> [Stated exercise] Revise the lines below so that every "Viewport" becomes "Window", with everything else left as it is.

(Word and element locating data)
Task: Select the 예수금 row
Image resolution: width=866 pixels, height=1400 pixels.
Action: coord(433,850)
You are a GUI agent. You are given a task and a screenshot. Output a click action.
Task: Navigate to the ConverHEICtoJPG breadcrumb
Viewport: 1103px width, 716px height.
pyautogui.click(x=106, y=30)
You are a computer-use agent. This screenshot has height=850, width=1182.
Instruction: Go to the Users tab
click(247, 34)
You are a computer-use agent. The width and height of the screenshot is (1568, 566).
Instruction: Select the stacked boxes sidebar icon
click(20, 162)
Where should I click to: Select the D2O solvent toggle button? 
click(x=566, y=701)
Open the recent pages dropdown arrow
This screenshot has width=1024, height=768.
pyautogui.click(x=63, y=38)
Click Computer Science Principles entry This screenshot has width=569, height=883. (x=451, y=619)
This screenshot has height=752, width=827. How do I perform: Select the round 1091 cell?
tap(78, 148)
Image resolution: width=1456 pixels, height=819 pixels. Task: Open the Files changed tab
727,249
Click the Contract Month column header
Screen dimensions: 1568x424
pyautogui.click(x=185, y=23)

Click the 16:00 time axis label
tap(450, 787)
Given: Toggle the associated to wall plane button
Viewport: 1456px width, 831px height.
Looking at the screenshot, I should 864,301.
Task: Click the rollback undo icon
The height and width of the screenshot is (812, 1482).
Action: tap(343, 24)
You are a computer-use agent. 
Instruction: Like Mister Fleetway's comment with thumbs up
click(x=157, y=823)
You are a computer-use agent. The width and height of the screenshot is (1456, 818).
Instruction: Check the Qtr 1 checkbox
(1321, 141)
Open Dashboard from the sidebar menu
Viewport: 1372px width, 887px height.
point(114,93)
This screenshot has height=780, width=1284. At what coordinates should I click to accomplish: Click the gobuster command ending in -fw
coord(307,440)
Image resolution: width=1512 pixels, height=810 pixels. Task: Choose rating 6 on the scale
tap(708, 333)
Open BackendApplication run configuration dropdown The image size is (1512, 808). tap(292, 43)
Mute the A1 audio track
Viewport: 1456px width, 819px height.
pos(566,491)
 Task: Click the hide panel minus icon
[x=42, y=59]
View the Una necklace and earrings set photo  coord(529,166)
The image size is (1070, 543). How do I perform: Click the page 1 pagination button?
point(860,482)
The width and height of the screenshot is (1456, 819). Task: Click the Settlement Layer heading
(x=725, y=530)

> [Result of the task]
Task: Select the 예수금 row
Image resolution: width=866 pixels, height=1400 pixels.
Action: coord(433,850)
You are a GUI agent. You are given a task and a screenshot. Output a click action.
Task: Navigate to the ConverHEICtoJPG breadcrumb
Window: 1103px width, 716px height.
pyautogui.click(x=106, y=30)
You are a computer-use agent. This screenshot has height=850, width=1182.
Instruction: Go to the Users tab
click(247, 34)
You are a computer-use agent. The width and height of the screenshot is (1568, 566).
Instruction: Select the stacked boxes sidebar icon
click(20, 162)
Where should I click to: Select the D2O solvent toggle button? 
click(x=566, y=701)
Open the recent pages dropdown arrow
This screenshot has width=1024, height=768.
pyautogui.click(x=63, y=38)
Click Computer Science Principles entry This screenshot has width=569, height=883. (x=451, y=619)
This screenshot has height=752, width=827. How do I perform: Select the round 1091 cell?
tap(78, 148)
Image resolution: width=1456 pixels, height=819 pixels. Task: Open the Files changed tab
727,249
Click the Contract Month column header
Screen dimensions: 1568x424
pyautogui.click(x=185, y=23)

Click the 16:00 time axis label
tap(450, 787)
Given: Toggle the associated to wall plane button
Window: 1456px width, 831px height.
Looking at the screenshot, I should 864,301.
Task: Click the rollback undo icon
The height and width of the screenshot is (812, 1482).
Action: tap(343, 24)
You are a computer-use agent. 
Instruction: Like Mister Fleetway's comment with thumbs up
click(x=157, y=823)
You are a computer-use agent. The width and height of the screenshot is (1456, 818).
Instruction: Check the Qtr 1 checkbox
(1321, 141)
Open Dashboard from the sidebar menu
Window: 1372px width, 887px height.
point(114,93)
This screenshot has height=780, width=1284. At what coordinates should I click to accomplish: Click the gobuster command ending in -fw
coord(307,440)
Image resolution: width=1512 pixels, height=810 pixels. Task: Choose rating 6 on the scale
tap(708, 333)
Open BackendApplication run configuration dropdown The image size is (1512, 808). tap(292, 43)
Mute the A1 audio track
Window: 1456px width, 819px height.
pos(566,491)
 Task: Click the hide panel minus icon
[x=42, y=59]
View the Una necklace and earrings set photo  coord(529,166)
The image size is (1070, 543). How do I perform: Click the page 1 pagination button?
point(860,482)
The width and height of the screenshot is (1456, 819). Task: Click the Settlement Layer heading
(x=725, y=530)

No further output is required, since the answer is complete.